AFAICT it decentralizes the training of these models by giving you an incentive to train models which will mine the crypto if you're improving it.

I learned about it years ago, mined some crypto, lost the keys and now kicking myself cuz I would've made a pretty penny lol

Does it actually work? AIUI the current consensus is that you need massive interconnect bandwidth to train big models efficiently, and the internet is nowhere near that. I'm sure the Nvidia DGX boxes have 10x400Gb NICs for a reason.
There are methods that make it feasible to train models over the internet. DiLoCo is one [1] and NousResearch has found a way to improve on that using a method they call DisTro [2].

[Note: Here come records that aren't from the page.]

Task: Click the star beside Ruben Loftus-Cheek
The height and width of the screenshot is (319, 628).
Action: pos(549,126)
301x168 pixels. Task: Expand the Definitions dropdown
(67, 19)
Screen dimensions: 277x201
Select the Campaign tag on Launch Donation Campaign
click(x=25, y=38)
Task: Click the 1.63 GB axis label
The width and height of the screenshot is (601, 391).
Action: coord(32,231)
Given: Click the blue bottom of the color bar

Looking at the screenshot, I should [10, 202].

1. https://arxiv.org/abs/2311.08105

2. https://github.com/NousResearch/DisTrO?tab=readme-ov-file

I have no idea. The idea is certainly interesting but I've never actually understood how to run inference on these models... the people that run it seem to be unable to just talk simply.
I've seen bittensor before. I think it makes sense, as a way to incentivise people to rent their GPUs, without relying on a central platform. But I've always felt it was kind of a scam because it was so hard to find any guides on how to use it.

Also, this doesn't seem to actually solve the issue of fine tuners needing funding to rent those GPUs? One alternative is something like AI Horde, which pays GPU providers with "labour vouchers" that allow them to get priority next time they want GPU. Requires a central platform to track vouchers and ban those who exchange them. Basically a sort of real-life comparison of mutualism (AI Horde) vs capitalism (bittensor).

Centralized production, decentralized consumption.